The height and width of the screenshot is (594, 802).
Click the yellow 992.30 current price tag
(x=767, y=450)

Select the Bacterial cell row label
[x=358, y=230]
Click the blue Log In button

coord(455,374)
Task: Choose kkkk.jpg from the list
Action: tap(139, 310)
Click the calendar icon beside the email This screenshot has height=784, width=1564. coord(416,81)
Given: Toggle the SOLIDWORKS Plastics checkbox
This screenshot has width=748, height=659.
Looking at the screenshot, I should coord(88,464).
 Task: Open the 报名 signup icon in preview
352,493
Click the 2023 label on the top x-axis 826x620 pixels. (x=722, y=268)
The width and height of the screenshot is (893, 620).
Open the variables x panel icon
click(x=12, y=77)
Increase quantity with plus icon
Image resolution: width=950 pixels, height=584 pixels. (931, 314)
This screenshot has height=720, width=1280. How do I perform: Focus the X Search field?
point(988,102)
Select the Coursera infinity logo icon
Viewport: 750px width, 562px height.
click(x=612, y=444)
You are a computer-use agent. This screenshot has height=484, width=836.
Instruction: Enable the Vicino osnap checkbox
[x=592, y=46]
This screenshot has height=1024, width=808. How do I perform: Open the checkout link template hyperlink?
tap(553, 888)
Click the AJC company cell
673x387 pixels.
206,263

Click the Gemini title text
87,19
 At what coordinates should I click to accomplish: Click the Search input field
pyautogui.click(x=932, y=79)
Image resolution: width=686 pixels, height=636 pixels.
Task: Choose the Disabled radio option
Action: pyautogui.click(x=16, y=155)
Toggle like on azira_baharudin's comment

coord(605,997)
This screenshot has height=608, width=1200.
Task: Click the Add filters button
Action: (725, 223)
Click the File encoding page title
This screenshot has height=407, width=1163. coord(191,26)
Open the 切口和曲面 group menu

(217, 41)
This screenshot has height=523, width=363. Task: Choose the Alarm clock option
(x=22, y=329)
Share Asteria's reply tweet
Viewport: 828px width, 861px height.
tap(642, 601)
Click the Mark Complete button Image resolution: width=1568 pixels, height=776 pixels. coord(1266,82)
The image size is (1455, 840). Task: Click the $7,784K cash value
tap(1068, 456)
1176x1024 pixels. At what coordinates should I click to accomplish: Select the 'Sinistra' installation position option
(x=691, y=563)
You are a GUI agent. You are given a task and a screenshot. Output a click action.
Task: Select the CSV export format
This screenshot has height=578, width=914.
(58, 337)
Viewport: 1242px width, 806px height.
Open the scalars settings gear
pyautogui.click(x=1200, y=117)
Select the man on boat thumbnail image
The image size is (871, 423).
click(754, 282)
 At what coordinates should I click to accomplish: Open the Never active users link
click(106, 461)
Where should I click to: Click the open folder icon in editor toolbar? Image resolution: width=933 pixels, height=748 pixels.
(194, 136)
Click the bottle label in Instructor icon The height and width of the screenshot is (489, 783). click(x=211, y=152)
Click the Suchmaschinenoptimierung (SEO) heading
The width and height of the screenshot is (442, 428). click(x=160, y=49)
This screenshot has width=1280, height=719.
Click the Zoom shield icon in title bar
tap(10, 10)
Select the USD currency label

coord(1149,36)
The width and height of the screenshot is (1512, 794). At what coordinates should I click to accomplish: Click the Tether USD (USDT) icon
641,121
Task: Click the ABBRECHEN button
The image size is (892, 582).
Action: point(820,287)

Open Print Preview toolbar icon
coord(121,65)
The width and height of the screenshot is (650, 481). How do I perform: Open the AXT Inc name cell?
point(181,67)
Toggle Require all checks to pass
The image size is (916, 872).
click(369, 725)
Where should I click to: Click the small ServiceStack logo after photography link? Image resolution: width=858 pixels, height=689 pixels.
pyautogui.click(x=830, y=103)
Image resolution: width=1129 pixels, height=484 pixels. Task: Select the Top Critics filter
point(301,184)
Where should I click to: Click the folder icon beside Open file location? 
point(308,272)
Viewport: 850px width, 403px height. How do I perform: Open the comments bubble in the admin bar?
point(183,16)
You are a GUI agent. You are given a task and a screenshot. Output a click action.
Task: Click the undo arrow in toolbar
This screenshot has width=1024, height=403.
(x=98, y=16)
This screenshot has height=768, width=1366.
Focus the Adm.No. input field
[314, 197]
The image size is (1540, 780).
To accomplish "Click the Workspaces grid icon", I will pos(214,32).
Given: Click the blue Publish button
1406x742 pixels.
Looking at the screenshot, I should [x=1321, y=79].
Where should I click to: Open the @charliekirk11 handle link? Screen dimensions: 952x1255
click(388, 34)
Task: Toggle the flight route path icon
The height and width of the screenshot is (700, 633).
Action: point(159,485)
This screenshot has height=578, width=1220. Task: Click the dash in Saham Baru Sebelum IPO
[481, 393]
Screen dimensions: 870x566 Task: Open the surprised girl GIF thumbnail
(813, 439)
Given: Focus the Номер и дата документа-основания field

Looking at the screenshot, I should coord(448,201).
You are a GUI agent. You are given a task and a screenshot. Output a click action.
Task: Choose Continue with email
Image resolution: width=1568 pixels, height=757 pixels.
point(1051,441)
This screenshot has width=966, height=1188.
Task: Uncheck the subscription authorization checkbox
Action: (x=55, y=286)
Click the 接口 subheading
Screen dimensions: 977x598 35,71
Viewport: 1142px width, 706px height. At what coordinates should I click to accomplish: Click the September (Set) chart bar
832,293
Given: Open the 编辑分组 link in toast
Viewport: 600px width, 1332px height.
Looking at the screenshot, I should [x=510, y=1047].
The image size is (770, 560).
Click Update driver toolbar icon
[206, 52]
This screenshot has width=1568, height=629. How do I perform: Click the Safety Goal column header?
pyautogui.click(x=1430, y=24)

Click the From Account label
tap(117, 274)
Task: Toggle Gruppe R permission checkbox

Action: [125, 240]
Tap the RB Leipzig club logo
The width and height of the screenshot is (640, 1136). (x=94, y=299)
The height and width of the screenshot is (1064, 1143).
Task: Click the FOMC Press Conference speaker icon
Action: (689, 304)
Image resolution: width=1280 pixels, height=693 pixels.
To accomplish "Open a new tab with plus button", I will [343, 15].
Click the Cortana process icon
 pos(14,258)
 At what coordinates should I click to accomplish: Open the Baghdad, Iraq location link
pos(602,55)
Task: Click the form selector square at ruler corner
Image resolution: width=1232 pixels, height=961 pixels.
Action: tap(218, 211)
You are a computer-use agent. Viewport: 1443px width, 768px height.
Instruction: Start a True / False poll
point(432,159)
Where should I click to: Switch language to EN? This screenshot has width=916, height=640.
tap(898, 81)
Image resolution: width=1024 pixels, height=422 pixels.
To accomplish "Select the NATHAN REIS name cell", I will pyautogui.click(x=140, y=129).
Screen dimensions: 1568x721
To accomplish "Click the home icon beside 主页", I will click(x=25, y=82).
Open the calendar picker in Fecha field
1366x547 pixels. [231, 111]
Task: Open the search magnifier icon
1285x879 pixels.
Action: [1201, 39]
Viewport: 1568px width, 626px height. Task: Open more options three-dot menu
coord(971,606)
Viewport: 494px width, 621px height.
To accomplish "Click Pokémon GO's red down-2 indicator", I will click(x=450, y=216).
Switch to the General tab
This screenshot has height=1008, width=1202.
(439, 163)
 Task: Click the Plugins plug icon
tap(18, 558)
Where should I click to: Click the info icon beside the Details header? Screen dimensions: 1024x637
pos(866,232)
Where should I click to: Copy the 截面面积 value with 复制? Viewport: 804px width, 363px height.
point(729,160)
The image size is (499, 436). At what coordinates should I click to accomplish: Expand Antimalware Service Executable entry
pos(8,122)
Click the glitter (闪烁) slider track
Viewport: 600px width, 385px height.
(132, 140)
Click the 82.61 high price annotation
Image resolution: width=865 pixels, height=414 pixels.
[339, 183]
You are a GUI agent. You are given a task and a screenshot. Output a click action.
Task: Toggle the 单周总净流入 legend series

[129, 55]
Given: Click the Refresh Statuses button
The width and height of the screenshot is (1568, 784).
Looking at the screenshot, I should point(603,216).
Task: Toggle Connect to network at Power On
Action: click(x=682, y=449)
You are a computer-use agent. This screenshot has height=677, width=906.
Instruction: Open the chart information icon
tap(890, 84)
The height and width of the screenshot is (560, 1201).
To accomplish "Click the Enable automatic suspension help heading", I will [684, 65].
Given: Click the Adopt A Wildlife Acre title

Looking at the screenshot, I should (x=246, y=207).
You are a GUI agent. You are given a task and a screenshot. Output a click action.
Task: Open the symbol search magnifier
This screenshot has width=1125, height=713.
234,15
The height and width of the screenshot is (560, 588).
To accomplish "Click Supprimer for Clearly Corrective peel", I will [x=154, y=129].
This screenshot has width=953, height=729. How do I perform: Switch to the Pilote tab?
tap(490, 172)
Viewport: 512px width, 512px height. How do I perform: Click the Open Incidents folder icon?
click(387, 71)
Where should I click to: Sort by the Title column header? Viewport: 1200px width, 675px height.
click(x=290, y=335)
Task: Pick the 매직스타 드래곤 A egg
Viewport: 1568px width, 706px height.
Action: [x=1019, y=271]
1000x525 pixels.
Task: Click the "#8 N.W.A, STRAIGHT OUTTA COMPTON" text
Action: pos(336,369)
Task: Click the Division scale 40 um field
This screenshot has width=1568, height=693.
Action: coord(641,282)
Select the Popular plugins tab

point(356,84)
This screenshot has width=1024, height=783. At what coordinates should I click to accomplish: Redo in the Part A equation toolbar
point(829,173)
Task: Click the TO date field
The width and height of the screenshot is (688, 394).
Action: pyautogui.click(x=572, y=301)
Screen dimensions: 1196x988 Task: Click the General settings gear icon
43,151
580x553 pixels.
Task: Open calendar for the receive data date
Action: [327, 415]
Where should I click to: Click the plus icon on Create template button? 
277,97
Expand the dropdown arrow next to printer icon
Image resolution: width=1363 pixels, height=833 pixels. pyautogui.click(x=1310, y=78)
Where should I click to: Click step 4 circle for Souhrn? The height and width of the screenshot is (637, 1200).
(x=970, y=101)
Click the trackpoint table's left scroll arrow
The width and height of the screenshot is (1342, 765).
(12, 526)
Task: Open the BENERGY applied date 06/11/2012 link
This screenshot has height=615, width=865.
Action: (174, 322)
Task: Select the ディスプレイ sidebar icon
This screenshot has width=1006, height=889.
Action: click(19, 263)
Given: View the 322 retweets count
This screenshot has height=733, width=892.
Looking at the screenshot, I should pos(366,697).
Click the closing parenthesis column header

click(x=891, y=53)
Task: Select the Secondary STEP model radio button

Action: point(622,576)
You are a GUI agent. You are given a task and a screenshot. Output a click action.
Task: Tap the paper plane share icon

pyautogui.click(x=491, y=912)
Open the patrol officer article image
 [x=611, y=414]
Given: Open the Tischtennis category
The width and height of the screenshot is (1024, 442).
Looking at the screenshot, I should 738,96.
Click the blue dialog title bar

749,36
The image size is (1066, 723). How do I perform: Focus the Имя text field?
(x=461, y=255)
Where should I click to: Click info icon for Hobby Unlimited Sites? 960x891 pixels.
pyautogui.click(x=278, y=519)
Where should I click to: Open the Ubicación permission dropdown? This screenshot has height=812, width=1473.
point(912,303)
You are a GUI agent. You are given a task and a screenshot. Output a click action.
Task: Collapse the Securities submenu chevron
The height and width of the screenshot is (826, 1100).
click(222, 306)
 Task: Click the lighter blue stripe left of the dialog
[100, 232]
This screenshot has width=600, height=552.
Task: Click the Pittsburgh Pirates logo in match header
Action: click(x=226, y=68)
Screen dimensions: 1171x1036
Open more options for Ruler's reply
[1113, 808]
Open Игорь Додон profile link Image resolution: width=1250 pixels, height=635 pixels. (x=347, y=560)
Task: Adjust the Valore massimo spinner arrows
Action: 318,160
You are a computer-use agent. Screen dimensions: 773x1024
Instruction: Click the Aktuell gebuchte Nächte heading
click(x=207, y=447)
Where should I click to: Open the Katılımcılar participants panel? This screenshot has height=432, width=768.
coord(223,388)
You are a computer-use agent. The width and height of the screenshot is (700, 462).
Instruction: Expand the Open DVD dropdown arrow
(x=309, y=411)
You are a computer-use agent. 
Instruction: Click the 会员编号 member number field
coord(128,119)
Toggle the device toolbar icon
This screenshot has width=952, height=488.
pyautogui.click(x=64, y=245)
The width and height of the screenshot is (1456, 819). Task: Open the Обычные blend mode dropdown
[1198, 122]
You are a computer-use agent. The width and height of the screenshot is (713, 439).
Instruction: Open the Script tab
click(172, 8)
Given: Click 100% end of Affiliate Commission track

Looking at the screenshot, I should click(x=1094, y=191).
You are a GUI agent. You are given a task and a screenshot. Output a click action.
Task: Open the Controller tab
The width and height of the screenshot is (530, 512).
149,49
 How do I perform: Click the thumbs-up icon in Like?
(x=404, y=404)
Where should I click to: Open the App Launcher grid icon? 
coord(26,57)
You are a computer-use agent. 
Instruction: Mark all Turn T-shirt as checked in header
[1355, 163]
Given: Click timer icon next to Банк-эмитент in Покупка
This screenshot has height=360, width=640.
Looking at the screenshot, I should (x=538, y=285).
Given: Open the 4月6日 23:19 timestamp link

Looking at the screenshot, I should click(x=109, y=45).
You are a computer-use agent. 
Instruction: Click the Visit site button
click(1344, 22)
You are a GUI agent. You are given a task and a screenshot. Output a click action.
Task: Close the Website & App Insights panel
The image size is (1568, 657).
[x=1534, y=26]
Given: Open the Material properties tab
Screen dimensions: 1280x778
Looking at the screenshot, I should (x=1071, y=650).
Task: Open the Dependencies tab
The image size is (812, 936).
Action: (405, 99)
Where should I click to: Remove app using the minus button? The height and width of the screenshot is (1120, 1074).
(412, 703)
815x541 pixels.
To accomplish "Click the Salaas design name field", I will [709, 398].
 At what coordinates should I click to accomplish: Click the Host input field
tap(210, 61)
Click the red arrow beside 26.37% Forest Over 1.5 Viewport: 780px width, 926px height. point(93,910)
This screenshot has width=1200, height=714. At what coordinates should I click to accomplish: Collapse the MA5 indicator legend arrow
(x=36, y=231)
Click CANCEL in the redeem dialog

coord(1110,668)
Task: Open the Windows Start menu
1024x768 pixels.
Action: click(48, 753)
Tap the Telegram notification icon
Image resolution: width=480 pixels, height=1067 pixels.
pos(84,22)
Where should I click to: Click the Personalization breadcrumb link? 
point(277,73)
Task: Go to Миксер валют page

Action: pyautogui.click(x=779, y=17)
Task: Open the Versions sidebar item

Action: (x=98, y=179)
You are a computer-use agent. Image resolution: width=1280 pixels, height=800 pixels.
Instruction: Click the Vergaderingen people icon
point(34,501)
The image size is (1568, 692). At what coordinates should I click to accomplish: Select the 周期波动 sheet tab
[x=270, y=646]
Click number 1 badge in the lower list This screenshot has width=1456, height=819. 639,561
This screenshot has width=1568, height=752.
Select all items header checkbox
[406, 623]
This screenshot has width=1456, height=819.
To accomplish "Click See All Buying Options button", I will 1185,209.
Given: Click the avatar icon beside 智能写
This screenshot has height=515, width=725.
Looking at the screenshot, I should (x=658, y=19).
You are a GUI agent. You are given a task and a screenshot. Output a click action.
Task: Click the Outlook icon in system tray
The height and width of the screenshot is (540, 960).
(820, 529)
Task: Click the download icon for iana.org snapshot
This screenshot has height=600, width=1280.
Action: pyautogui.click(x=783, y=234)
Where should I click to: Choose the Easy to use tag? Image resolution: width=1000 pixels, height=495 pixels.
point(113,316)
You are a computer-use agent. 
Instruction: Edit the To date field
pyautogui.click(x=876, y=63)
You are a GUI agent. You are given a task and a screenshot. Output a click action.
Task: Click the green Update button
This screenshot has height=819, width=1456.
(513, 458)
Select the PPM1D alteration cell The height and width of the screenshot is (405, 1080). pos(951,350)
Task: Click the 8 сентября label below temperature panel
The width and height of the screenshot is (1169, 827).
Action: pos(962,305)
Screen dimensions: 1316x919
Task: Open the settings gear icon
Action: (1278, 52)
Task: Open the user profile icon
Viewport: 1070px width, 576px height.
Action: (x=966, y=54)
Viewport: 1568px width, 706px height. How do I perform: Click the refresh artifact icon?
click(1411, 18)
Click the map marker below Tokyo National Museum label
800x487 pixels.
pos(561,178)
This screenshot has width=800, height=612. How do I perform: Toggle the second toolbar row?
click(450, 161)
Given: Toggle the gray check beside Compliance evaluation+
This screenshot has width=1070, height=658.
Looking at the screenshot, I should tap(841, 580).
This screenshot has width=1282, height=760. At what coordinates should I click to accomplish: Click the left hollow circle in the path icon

**Your goal:** Lines of the listing above that contain the word "below" should all be returned.

**Answer for the task:**
Task: Click the 8 сентября label below temperature panel
Click the map marker below Tokyo National Museum label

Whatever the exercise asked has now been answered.